La situación se enrareció cuando los agentes de Policía interrogaron al sujeto. Aunque se mostró aparentemente tranquilo, ofreció diferentes versiones, bastante dispares, sobre lo sucedido. Primero afirmó que había perdido de vista a su compañera cuando el 'quad' en el que viajaban sufrió una avería. Esto le obligó a bajar del monte para acudir en busca de ayuda. Cuando volvió, la mujer se había esfumado.

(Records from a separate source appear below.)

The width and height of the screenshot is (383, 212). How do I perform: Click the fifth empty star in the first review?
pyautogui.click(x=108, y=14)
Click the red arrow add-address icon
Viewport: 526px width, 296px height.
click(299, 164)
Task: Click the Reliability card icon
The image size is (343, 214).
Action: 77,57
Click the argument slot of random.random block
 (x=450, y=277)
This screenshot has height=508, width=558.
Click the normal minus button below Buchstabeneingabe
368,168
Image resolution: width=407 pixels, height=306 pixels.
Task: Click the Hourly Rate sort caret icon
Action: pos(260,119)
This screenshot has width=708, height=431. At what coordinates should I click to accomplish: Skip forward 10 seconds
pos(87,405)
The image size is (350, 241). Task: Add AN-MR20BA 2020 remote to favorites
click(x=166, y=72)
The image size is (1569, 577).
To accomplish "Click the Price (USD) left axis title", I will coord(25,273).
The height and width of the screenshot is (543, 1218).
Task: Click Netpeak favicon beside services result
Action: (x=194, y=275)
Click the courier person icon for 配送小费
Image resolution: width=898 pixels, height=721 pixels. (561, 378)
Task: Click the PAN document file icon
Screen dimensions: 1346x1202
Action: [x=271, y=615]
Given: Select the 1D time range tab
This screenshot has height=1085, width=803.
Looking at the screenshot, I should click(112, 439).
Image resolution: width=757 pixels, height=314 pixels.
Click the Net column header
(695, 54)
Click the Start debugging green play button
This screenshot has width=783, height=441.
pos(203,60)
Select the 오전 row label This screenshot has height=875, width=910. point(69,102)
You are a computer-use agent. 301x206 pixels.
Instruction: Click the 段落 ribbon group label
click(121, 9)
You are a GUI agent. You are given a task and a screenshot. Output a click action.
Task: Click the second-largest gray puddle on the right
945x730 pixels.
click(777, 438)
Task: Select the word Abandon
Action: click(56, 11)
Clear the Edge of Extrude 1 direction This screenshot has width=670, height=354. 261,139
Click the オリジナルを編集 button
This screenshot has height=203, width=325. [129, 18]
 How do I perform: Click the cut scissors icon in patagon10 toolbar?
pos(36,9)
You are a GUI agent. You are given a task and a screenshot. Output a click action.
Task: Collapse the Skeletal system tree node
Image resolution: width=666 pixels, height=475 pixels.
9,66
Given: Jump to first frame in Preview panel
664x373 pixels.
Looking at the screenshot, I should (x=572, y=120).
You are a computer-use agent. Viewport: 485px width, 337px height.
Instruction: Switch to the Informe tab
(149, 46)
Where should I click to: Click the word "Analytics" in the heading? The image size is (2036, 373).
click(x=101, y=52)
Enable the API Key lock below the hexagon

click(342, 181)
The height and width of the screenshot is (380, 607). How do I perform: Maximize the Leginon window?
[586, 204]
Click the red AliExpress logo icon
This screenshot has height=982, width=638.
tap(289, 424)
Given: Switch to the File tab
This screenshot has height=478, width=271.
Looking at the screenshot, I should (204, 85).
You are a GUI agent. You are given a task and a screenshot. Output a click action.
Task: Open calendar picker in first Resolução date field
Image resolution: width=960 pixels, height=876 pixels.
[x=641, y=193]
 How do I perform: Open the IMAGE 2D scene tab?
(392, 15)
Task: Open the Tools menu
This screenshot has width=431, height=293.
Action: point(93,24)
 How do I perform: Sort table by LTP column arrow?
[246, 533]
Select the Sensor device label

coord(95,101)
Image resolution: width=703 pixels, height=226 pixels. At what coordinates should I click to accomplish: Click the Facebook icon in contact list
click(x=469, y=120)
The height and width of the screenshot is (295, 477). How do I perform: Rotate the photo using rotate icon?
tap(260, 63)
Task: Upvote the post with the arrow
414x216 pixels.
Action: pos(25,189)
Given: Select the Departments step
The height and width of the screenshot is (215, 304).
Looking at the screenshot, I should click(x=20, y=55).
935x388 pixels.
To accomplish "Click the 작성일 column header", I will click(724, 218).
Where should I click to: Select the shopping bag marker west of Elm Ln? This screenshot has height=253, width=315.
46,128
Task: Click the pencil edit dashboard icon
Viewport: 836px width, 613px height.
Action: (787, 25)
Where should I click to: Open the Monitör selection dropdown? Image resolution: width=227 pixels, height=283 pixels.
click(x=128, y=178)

Después, el hombre relató una versión radicalmente opuesta. Sostuvo que su acompañante había desaparecido del vehículo sin que él se diera cuenta, presumiblemente, tras una caída. En otra de sus argumentaciones, culpó a un barrizal, que habría atascado el vehículo, obligándole a alejarse para encontrar el modo de remolcarlo. Cuando se intentó localizar a la mujer que, según la Policía Local, figura como residente en el mismo domicilio que el denunciante, saltaron las alarmas. Se comprobó que no se hallaba en la vivienda y los agentes descubrieron que sobre el hombre pesa una orden de alejamiento de la supuesta desaparecida.
En casa de un familiar
Pasadas las 22.30 horas, los responsables del dispositivo recibían el aviso de que la mujer había sido localizada sana y salva. En un primer momento, se anunció que había aparecido en Cabezón de la Sal. Minutos después se confirmó que se hallaba en la localidad de Ampuero. Al parecer, consiguió que alguien la trasladara al domicilio de su madre. Todo esto corrobora que se trató de una desaparición voluntaria. Acto seguido, el dispositivo de búsqueda se canceló. La Guardia Civil trasladó al hombre a sus dependencias para tomarle declaración, sin que, según las mismas fuentes, fuese detenido.